小合(72)

风景如画,成荫的果树,大片的竹林,淙淙的溪水,碧青的山石,都是小合熟悉的。但这里距公路六七里,听不到汽车声,只有水声、鸟声,悦人心性。小柳的母亲是个善良的农村妇女,一句多话也没有。他父亲当过兵,当过生产队长,当过石匠,能言善辩而手巧。从住房就能看出他的水平了。四间屋子围成了封闭的天井,人不在家,安全,在家,安静。夏日里只有灶房才生火,烟囱砌在墙里,避免了一般农村里呛人的烟雾。房子有个十分低矮的底层,用来堆煤炭,人实际上住二层,躲开了潮湿,不会得风湿病。屋子旁边圈起一小块空地,鸡就放养在里边。可惜的是离城太远,防瘟的药水只能在常温下保存三个小时,运不到这里,小合来前不久,鸡死得干干净净。小柳的父亲傍晚没事,喜欢跟他们聊天,小合了解了许多趣闻。
  
尽管用了敌敌畏,蚊香,房前屋后堆满了苍蝇蚊子尸体,但仍避免不了蚊蚤的侵袭。要是没这两样东西,真仿佛是在天堂里。蚊子还好办,放上蚊帐就行了。蚊子似乎也不大叮小合,但跳蚤就没办法了,喂了那么多牲口,都是活动的跳蚤窝,只能由它叮了。
  
天还未亮,鸟儿就欢叫不停。小合躺在床上,没有一丝思想的念头,全身说不出的慵懒惬意。这正是他希望的。此时,他喜欢一个人。但他还是尽量跟小柳等上山下河,喝酒吃肉。这些生长在农村里的人被生活蹉跎得差不多了,全然忽略身边的美景,正如城里的人浑然不知环境有多恶劣。生在农村,丝毫没有浪漫伤感的诗意。对鬼神的相信让他们觉得没有和自然疏离。自然就是那个样子,是他们生存的场所,他们的感受如同山鸟走兽,漠视一切痛苦,乐天知命。在方圆百里农村,小合没看见一个山精树怪那样美丽让人幻想的女孩子。姑娘们眼睛普遍清亮柔美,但牙齿很黄,矮胖,鼻子扁平,穿着廉价的花衣。粮食是不愁了,但钱很紧。土特产价格猛涨,说明产品的乏匮。
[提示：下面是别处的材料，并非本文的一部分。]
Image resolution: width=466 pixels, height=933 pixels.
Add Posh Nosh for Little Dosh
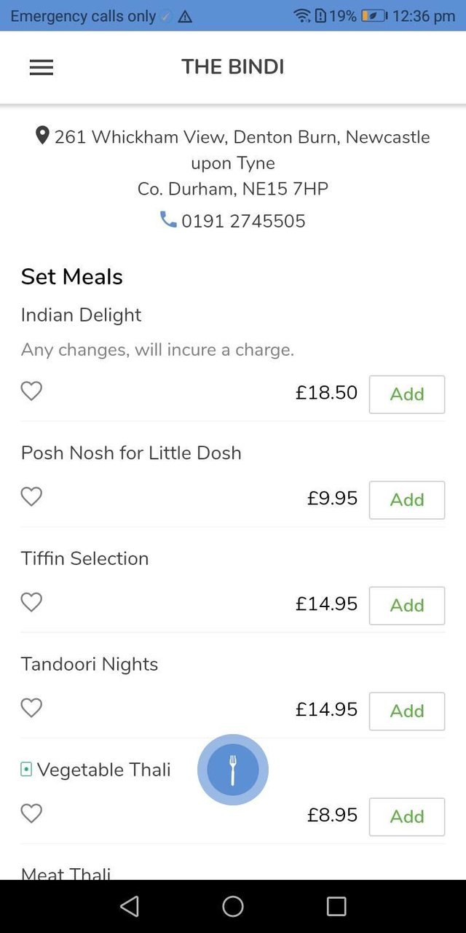pyautogui.click(x=406, y=500)
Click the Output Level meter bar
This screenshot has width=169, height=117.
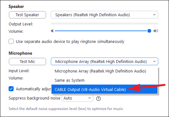pos(105,24)
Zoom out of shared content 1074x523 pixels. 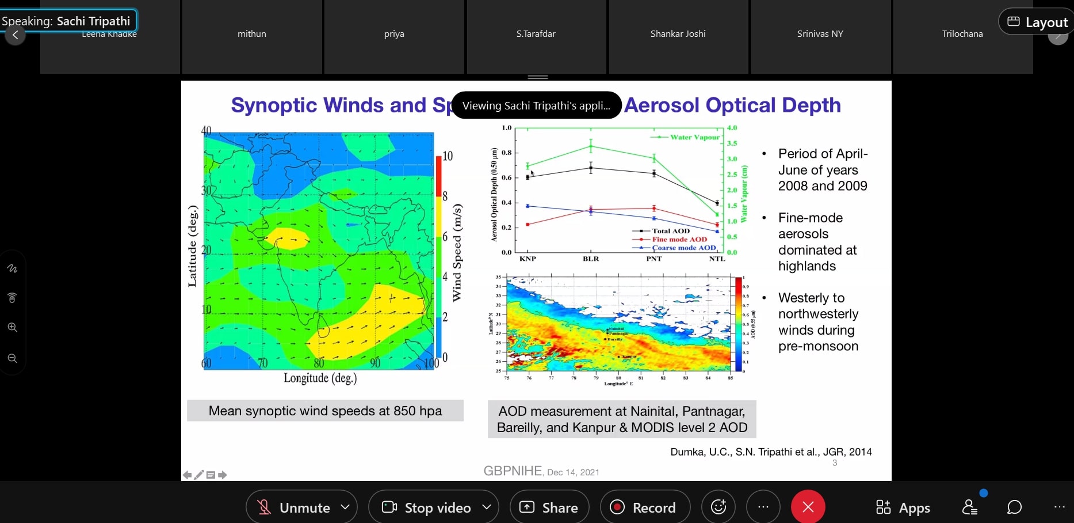pos(12,358)
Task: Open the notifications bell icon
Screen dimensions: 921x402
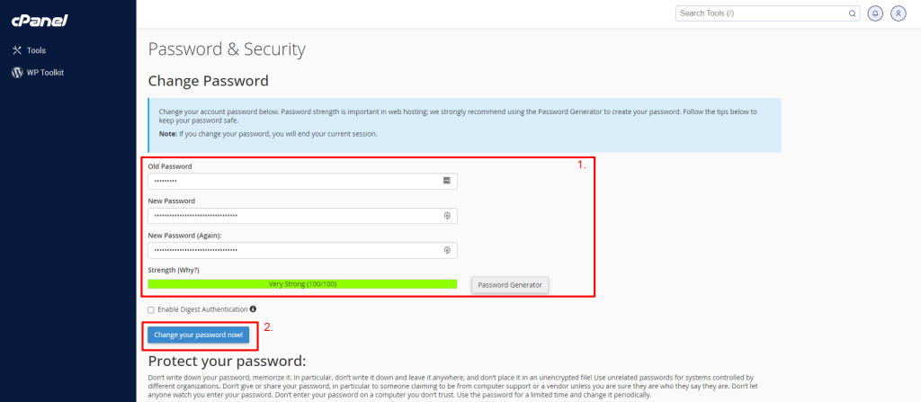Action: [x=875, y=13]
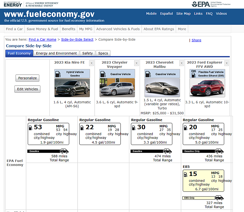
Task: Click the E85 Flexible-Fuel Vehicle pump icon
Action: click(194, 74)
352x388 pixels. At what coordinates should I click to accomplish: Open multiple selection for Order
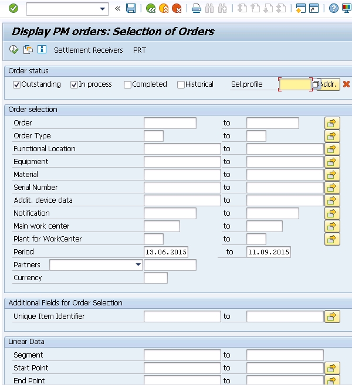pos(332,123)

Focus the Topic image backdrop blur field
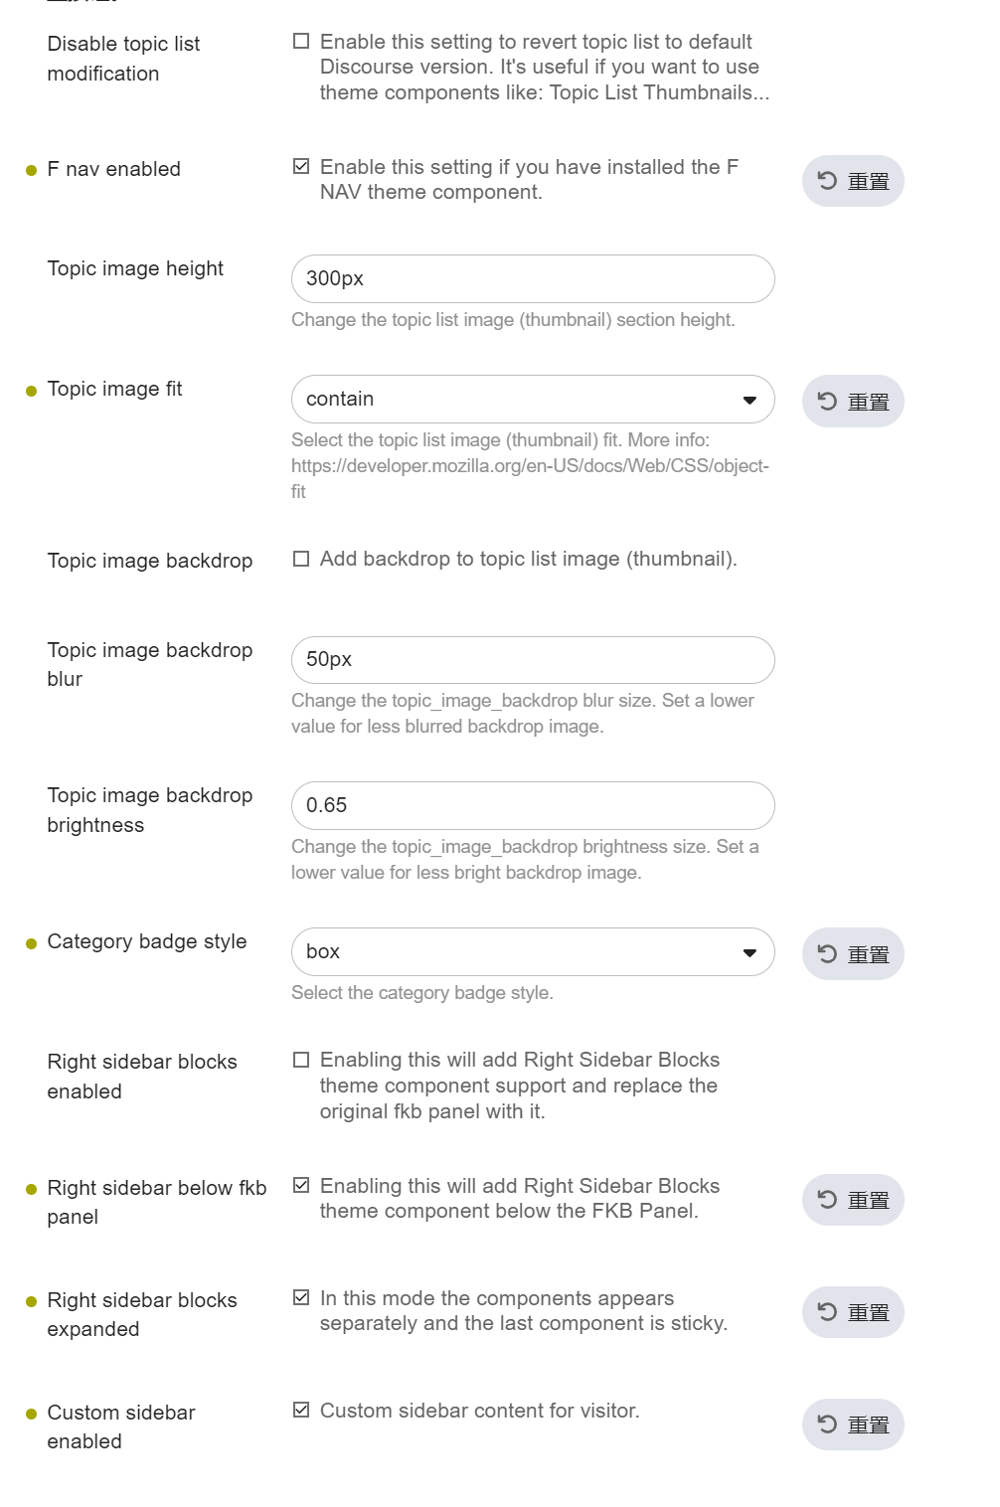tap(533, 660)
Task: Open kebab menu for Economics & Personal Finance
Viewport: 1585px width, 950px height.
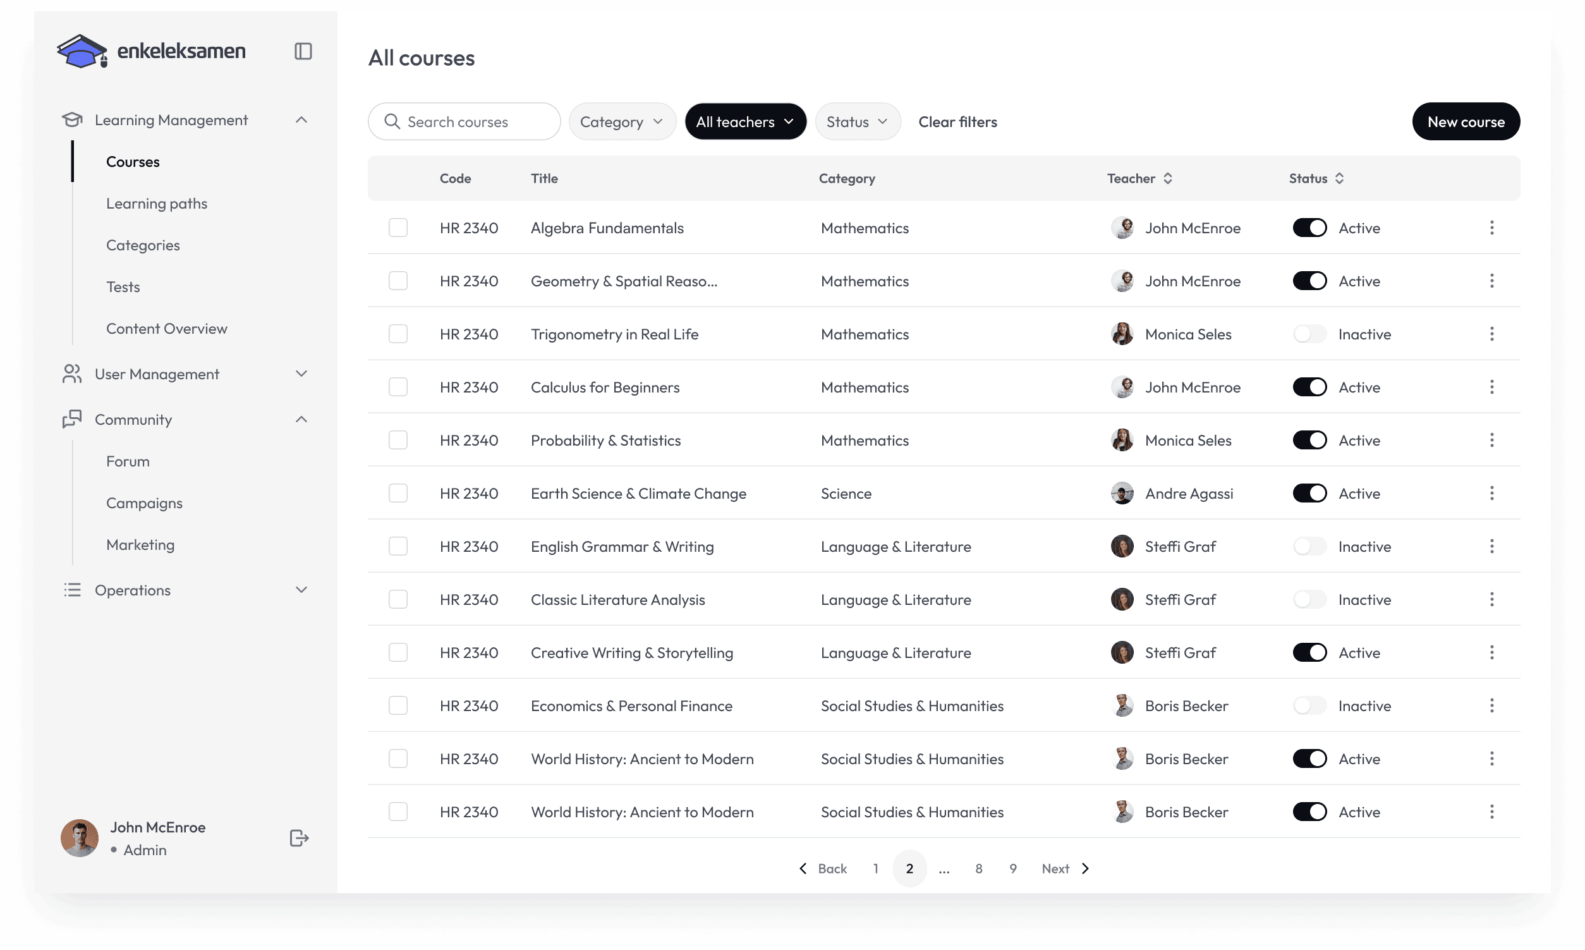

山里大野兽早已绝迹,香茹木耳有许多人采集,已经难寻。农村孩子十人中难有一个考上大学,年轻人忙着超生。读了大学的对农村没有任何感情,把它当成已克服的苦难,没有谁回来,来了也无济于事,还不如寄钱给家里。多亏了每日劳作,如此美好的环境,人们普遍没什么大病。
  
小合对自己的伤感尽量压抑。在一群乐观的人当中,这还算容易。他还同一些老人聊天,谈荒诞不稽的传闻,谈风土人情,谈红军,谈大跃进,文革。
  
下河的第二天,他们去爬天鸡鸣三省的主峰碧鸡岭。傍晚出发,在山上歇一夜,次日早晨看日出,听鸡鸣。这一类事是小合喜欢干的。但他更喜欢一个人,体验会更真切,幻想也更入神。小柳准备约二个同伴。“四个人好打牌。”“那不如再约一个,五个人好轮换。”小合说。他实在不想玩牌。小柳发奇想。“我们抱个公鸡上去,听完它的叫声就杀了干,喝鸡血酒。这才是品味它的绝唱,安逸不?”“不可。”小合忙阻止。“在碧鸡岭上杀鸡,不祥。雄鸡一唱,把我辈从昏聩噩梦中唤醒,进入光明世界里,杀之何忍。”小柳大笑。
找到三个同伴,都是去年高考落榜又奋斗了一年等结果的,在家闷得慌,自然乐意到处玩。他们都出自同一高中,都认识小合,没什么不愉快。吃了面。在小柳家拿了腊肉、煮包谷,梨,现摘的番茄,烧酒,又在街上买了啤酒、猪脚,就出发了。古人游山玩水都很快乐,一点不象小合那种伤感入神。写出的诗乃是纯技巧的展示。小合此时也是这种心情。峰脉林泉花草几乎相似,来不及细看了。一路上,小柳说笑个不停,小合偶而附和两句。晚霞消失了,云、贵、川,一派茫然。
  
上到峰顶,天已很黑了。大家都渴,找个平整处坐下,各吃了个西红柿,开始喝啤酒,下着腊肉、猪脚,又传着喝烧酒。小合说了许多话,安慰鼓励三人,大家都心花怒放,豪兴大起,真有人间就在脚下之感。